DSC 131 Evo experimental conditions: Sample mass of about 10 mg in a 100μl sealed alumimum crucible
Profile: The temperature is programmed from RT up to 80°C at 5°C.min-1
– Without heat treatment
- Previously heated at 80°C then cooled quickly to RT
When the sample of tripalmitin is heated from 20°C up to 80°C, without any previous heat treatment, only one endothermic effect corresponding to the melting of the β-form is recorded at 65.0°C.
If the sample is previously heated at 80°C, then quickly cooled down to 20°C, the DSC curve shows three distinct melting peaks, corresponding to the α-form (44.2°C), the β’ -form (48.8°C) and the β-form (63.4°C). The exothermic peaks indicate the transformation α → β’ and β’ → β.

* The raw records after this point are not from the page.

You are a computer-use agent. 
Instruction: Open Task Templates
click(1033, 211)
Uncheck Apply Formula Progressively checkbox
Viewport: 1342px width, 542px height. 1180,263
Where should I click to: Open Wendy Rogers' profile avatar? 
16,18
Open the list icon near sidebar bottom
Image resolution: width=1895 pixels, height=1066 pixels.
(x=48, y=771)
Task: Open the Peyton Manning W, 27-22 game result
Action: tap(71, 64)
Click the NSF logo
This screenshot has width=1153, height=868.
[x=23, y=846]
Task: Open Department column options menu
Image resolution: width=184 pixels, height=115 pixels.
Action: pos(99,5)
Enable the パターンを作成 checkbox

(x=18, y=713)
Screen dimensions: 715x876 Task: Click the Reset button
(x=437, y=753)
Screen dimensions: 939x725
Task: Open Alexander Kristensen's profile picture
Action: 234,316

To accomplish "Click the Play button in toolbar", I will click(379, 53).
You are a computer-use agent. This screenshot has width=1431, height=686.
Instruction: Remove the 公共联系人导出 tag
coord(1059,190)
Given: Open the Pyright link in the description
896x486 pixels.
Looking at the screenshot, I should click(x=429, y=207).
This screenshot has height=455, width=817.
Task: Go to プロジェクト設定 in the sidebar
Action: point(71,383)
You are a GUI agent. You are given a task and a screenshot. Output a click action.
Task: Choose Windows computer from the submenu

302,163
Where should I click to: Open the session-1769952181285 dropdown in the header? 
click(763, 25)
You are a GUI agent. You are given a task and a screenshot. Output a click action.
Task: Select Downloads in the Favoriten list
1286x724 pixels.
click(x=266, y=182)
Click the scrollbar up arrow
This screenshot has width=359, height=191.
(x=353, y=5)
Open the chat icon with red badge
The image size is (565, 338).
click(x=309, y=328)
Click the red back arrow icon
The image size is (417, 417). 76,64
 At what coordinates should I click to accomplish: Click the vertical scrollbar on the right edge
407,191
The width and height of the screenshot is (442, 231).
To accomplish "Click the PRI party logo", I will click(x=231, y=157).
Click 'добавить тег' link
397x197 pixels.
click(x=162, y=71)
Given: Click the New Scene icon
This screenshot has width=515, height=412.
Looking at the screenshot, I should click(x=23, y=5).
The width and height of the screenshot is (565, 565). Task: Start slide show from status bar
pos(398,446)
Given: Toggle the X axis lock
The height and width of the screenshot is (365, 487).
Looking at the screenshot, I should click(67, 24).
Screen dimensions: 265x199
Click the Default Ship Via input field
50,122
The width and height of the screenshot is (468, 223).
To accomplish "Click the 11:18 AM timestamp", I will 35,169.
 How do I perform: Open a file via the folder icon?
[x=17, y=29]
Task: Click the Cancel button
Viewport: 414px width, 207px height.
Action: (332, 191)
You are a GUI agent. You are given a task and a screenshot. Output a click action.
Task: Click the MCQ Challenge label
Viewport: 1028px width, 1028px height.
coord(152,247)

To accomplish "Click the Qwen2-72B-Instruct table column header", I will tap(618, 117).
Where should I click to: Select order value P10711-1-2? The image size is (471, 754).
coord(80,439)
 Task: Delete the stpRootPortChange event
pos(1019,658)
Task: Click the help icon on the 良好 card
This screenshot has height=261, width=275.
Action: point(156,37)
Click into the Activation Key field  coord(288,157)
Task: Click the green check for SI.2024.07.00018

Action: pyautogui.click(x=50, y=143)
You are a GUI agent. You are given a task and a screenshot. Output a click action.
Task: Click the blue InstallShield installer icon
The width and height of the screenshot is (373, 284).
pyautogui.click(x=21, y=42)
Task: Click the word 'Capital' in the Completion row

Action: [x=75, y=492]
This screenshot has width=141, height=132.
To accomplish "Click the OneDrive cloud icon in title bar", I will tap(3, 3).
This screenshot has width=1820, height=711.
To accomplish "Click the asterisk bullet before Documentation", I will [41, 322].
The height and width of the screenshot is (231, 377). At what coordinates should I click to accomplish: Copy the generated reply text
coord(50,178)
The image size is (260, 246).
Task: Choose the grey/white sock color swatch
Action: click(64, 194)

In this case, the sample was heated at 5°C/min then cooled at different temperature scanning rates.
The here above figure presents the heating thermograms following those cooling phases. A cooling rate of 0.1°C/min allows to reach the equilibrium since only the more stable polymorph is observed. While increasing the cooling rate, the crystallization of β’-form and then α-form (the less stable form) starts to appear.
At 0.2°C/min, the melting of β’-form is observed and with a cooling rate of 0.5°C/min, the melting
of the α-form is measured.
The transition β’→ β is shifted to lower temperatures when the cooling rate increases.